Find the word "icon" in the material below and gather every line that contains it.

_Information shown_

[Start of Attachment]

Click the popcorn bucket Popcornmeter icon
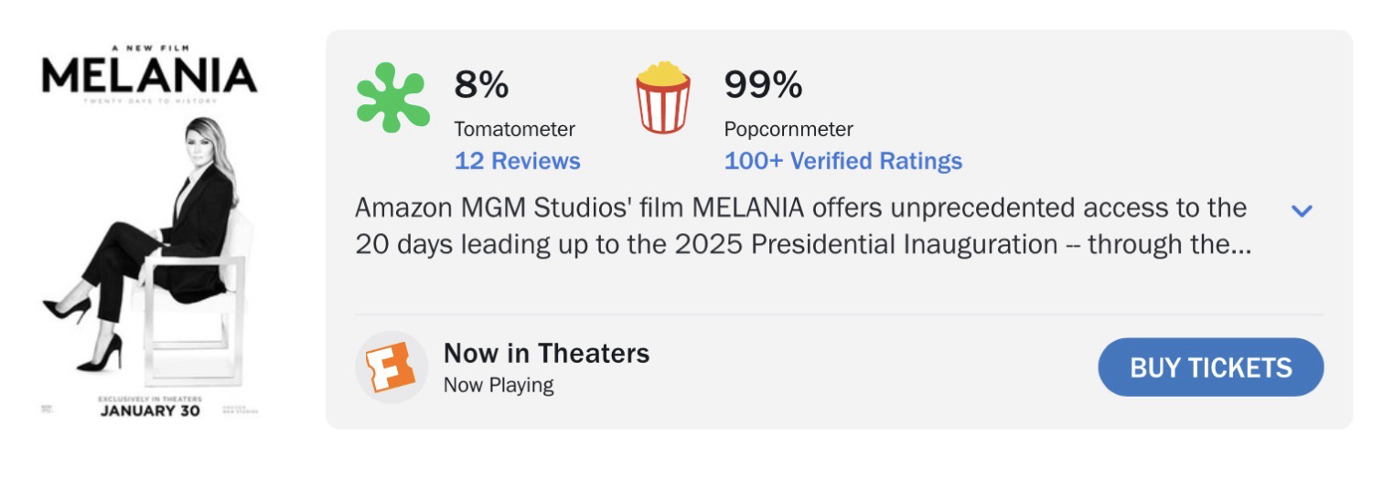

[End of Attachment]
[Start of Attachment]

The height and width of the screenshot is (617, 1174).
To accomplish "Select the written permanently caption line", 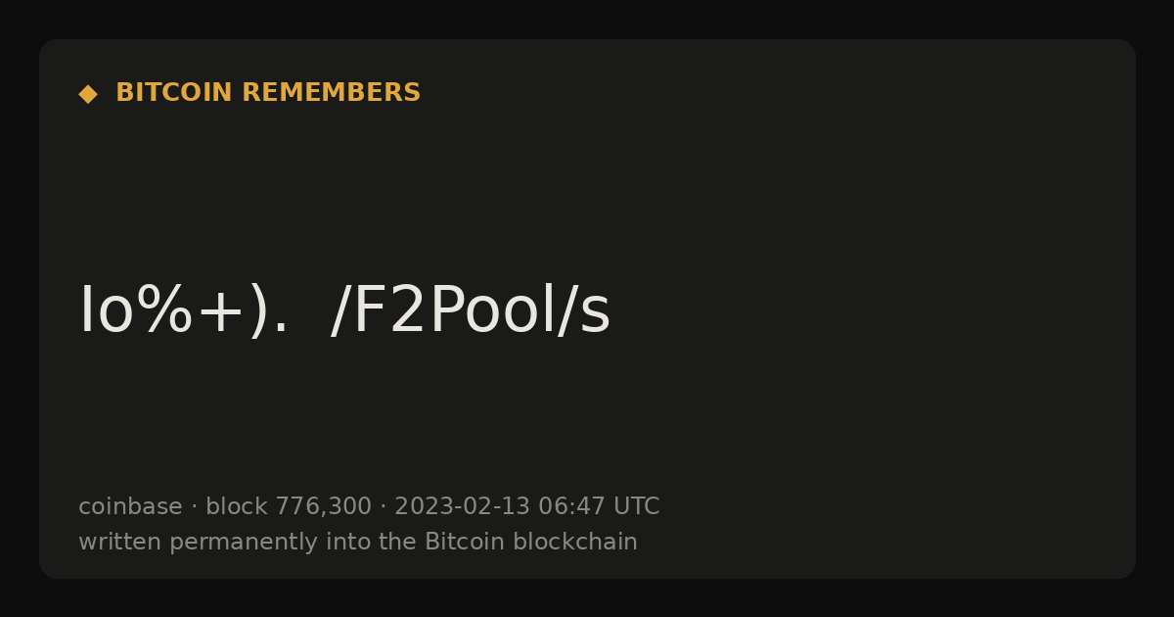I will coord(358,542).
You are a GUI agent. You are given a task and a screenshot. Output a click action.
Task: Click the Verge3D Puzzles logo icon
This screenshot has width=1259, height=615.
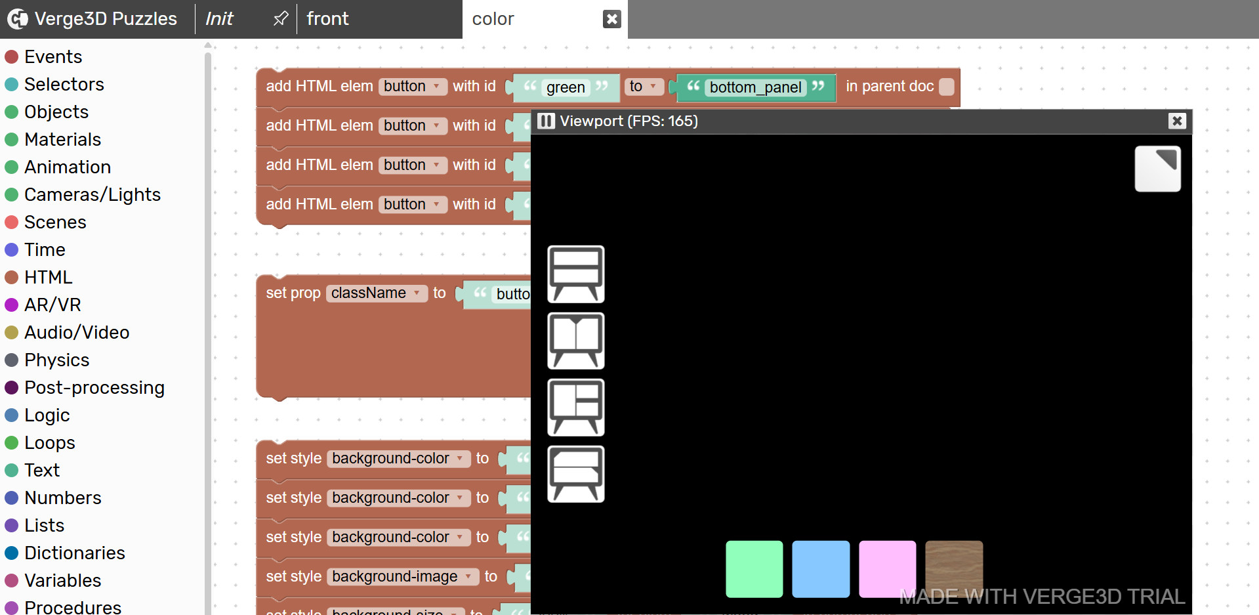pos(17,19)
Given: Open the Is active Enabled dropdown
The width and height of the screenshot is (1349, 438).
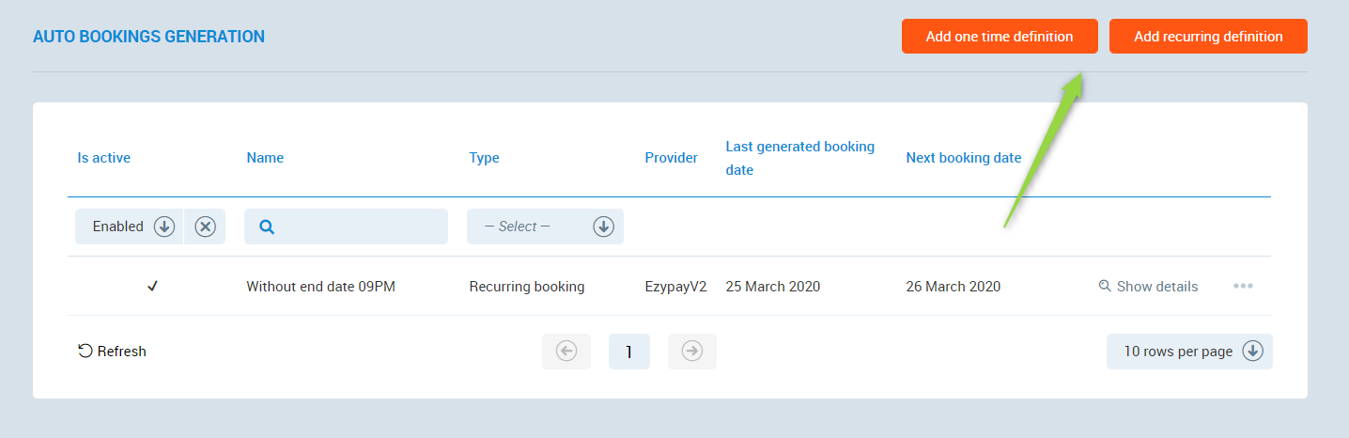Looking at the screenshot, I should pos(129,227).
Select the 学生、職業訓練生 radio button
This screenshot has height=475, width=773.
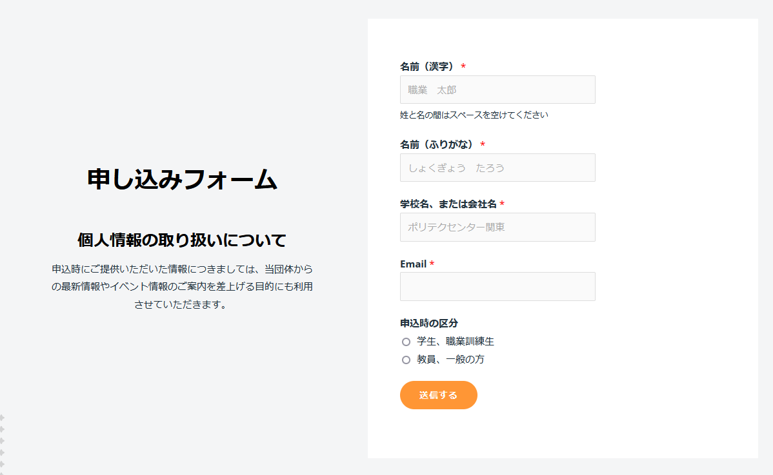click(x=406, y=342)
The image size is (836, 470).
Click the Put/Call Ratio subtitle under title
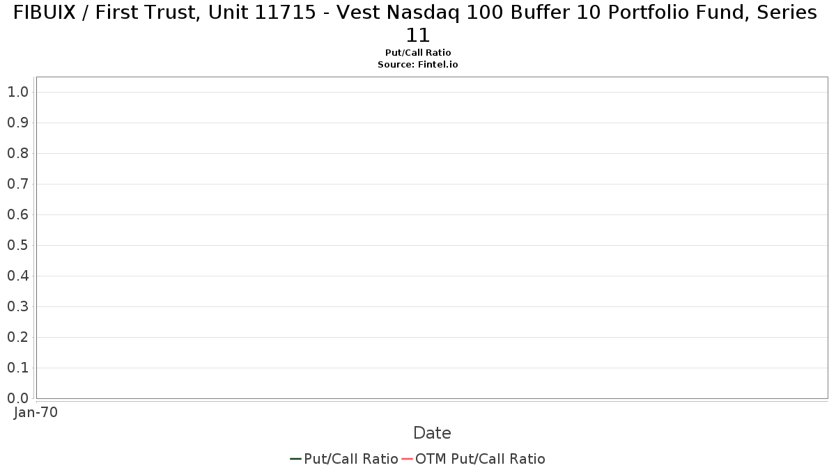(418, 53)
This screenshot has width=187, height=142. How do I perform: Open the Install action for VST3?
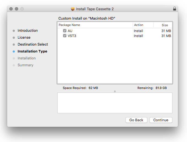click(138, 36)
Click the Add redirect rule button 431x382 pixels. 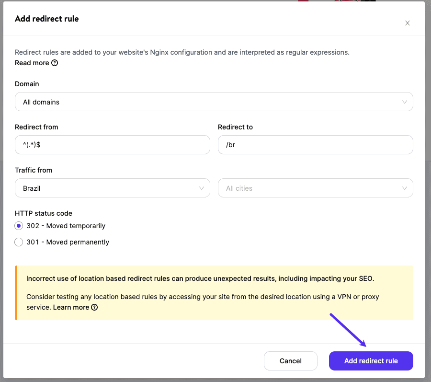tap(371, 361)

[End of Attachment]

_Output_
Click the popcorn bucket Popcornmeter icon
Task: Click the Verge3D Puzzles logo icon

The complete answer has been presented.